Sunday, August 27, 2006

"Beyond Belief" (but pretty to look at!)

The latest review from the Netflix queue..."Beyond Borders," the sexy development world drama (a film genre of one) with Clive Owen and Angelina Jolie. (Yes, I'm still catching up from all the movies I missed when out of the country. The first season of "Nip/Tuck" is coming up next...)

Highlights:
o Angelina floats through the Ethiopian refugee camp in gossamer white separates and a Kentucky Derby-worthy hat. These never wrinkle or stain.
o Clive Owen does not laugh once. For 2 hours, he remains brooding, unrelentingly tortured and Very Serious about his work. Because he is a man, his clothing is allowed to wrinkle.
o Clive is kidnapped in Chechnya! Angelina must save him! Miraculously she is outfitted with a Doctor Zhivago fur hat and arrived on the snowy, war-torn steppes within mere days. Doesn't travel to Chechnya require a visa? And wouldn't post-Soviet paperwork take a little longer?
o (Spoiler alert) The genetic union of Angelina and Clive - two of most attractive humans ever spawned - is a normal-looking daughter you'd see at any piano recital in town.
o How did they cast the starving refugees? Particularly in Ethiopia and particularly the children are shockingly near-death thin. That has got to be CGI, or else there'd have to be some serious ethical issues about putting these kids on a movie set rather than a hospital.
o And why are the refugees fleeing? Unlike a more recent documentary, "Darwin's Nightmare" (set in Tanzania), surprisingly little exposition is given to how these tragic situations evolved in the first place.

Otherwise it's a visually striking film about well-meaning, well-groomed characters who grapple with moral dilemmas to help the Poor but Proud peoples of the world (who, with the exception of the female Ethiopian truck driver near the beginning, are portrayed not as actual characters with personalities, but as noble, one-dimensional victims).

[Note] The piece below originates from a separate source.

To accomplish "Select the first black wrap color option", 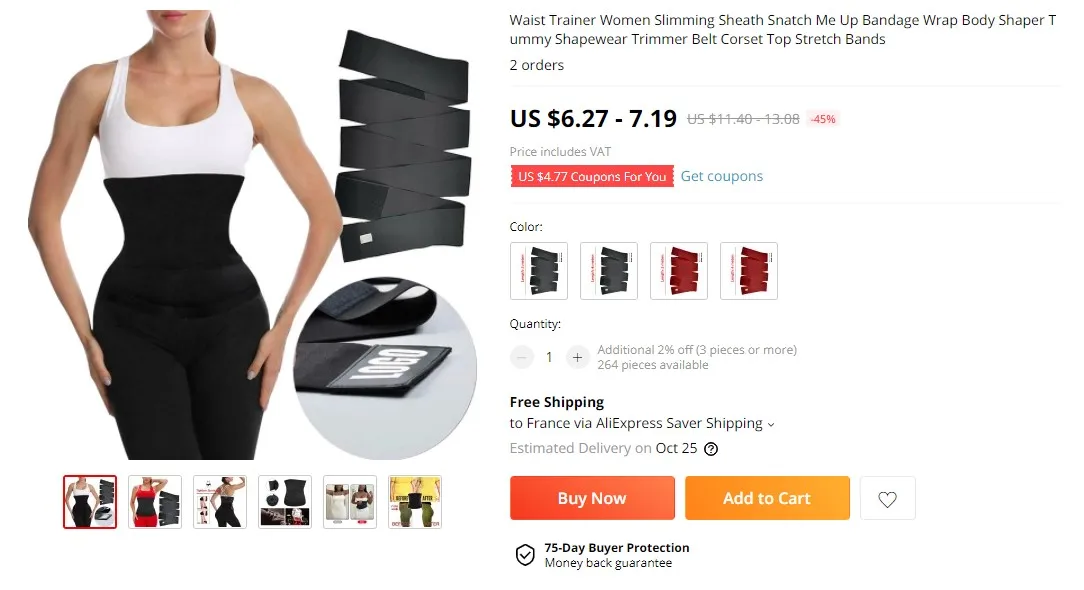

As the on-location filming apparently inspired Angelina Jolie's humanitarian work, you wish the end film result more effectively related the complexities and nuances of development work and the situations that necessitate it. (In a few scenes involving supporting characters, these do come through, which adds to the frustration.) Maybe this could have been done through sticking with one country rather than hopping from Africa to Asia to Russia for greater visual variation.